Murat-le-Quaire -> Lac de Servières – 15,5 km

L'Auvergne est comme une femme : à peine est-on dans ses bras chaleureux et verdoyants, ou au creux de ses formes arrondies, qu'on refuse de les quitter...

Focus Rando :Murat-le-Quaire -> Lac de Servières – 15,5 km

Le ciel matinal se couvrait et encourageait moyennement à de longues balades. Il suffit d’à peine une heure, toutefois, pour qu’un léger dégagement fut perceptible, jusqu’à un exil progressif et total de la couche nuageuse, confirmant ainsi la canicule promise.

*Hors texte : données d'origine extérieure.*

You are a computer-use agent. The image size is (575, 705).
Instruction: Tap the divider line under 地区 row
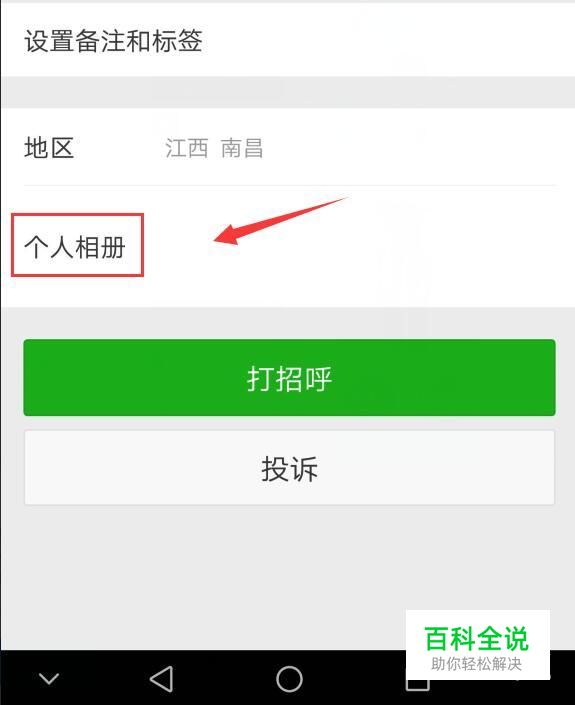290,185
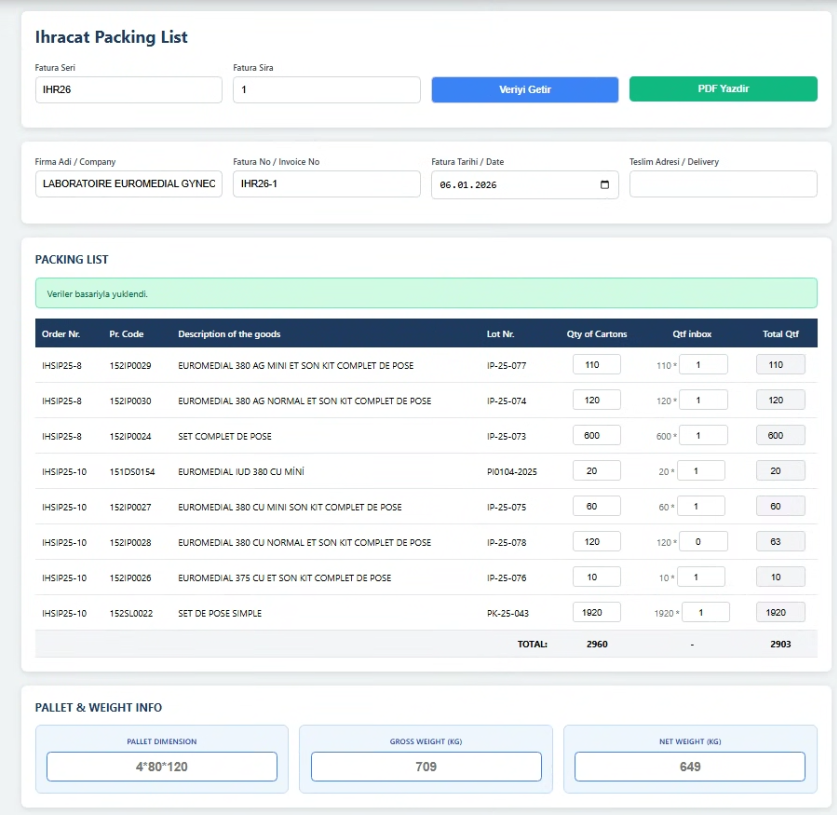Image resolution: width=837 pixels, height=815 pixels.
Task: Edit Qty of Cartons for SET COMPLET DE POSE
Action: tap(596, 436)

Sitôt le petit-déjeuner achevé, en même temps que quelques courageux lèves-tôt, je me préparais à solder mon bref séjour auprès du patron, en supplément aux arrhes envoyées deux semaines auparavant. Par simple curiosité, il me questionna sur ma destination du jour. Nous nous lançâmes ainsi dans un dialogue sur les sites touristiques à visiter et je dérivai vite sur mon projet de concevoir des carnets de voyage, sous forme d’un site Internet. L’homme face à moi s’exclama ; il serait ravi de recevoir l’adresse Internet et, sans doute, l’insérer dans les liens du site consacré à « La CaBanne ».

Alourdissant le dos par mon gros sac, j’allais partir. Chose étonnante depuis mon débarquement en Auvergne, je serrai la main au patron. Par accoutumance, je lâchais un simple Au revoir au gérant de l’hébergement en cours, sans autre cordialité excessive. Or, avec ce gîte-auberge de montagne ne ressemblant à aucun autre, je me surpris à accomplir un geste amical. Se pourrait-il qu’une occasion de revenir interviendrait prochainement ?

Je pris congé du patron et m’en retournai d’un pas vif. A la sortie de l’auberge, je débouchai sur la route par laquelle j’étais arrivé la veille. Ainsi m’élançai-je dans ma première journée de circuit libre, n’ayant réservé moi-même que les hébergements à venir. Le lac du Pré Cohadon devint visible dès le détour de quelques bosquets. Ce petit plan d’eau est un régal pour les yeux et pour la pêche.

A quelques pas de là, une voie coupait un sous-bois dont l’odeur exaltant des sapins me chatouillait agréablement les narines. A une embouchure, la forêt dominicale de Murat-le-Quaire s’ouvrait sur une pente montante à pic. Cette traversée s’effectuait par un chemin étroit et raviné. A son terme, une clôture longeait des pâturages d’estive de moutons.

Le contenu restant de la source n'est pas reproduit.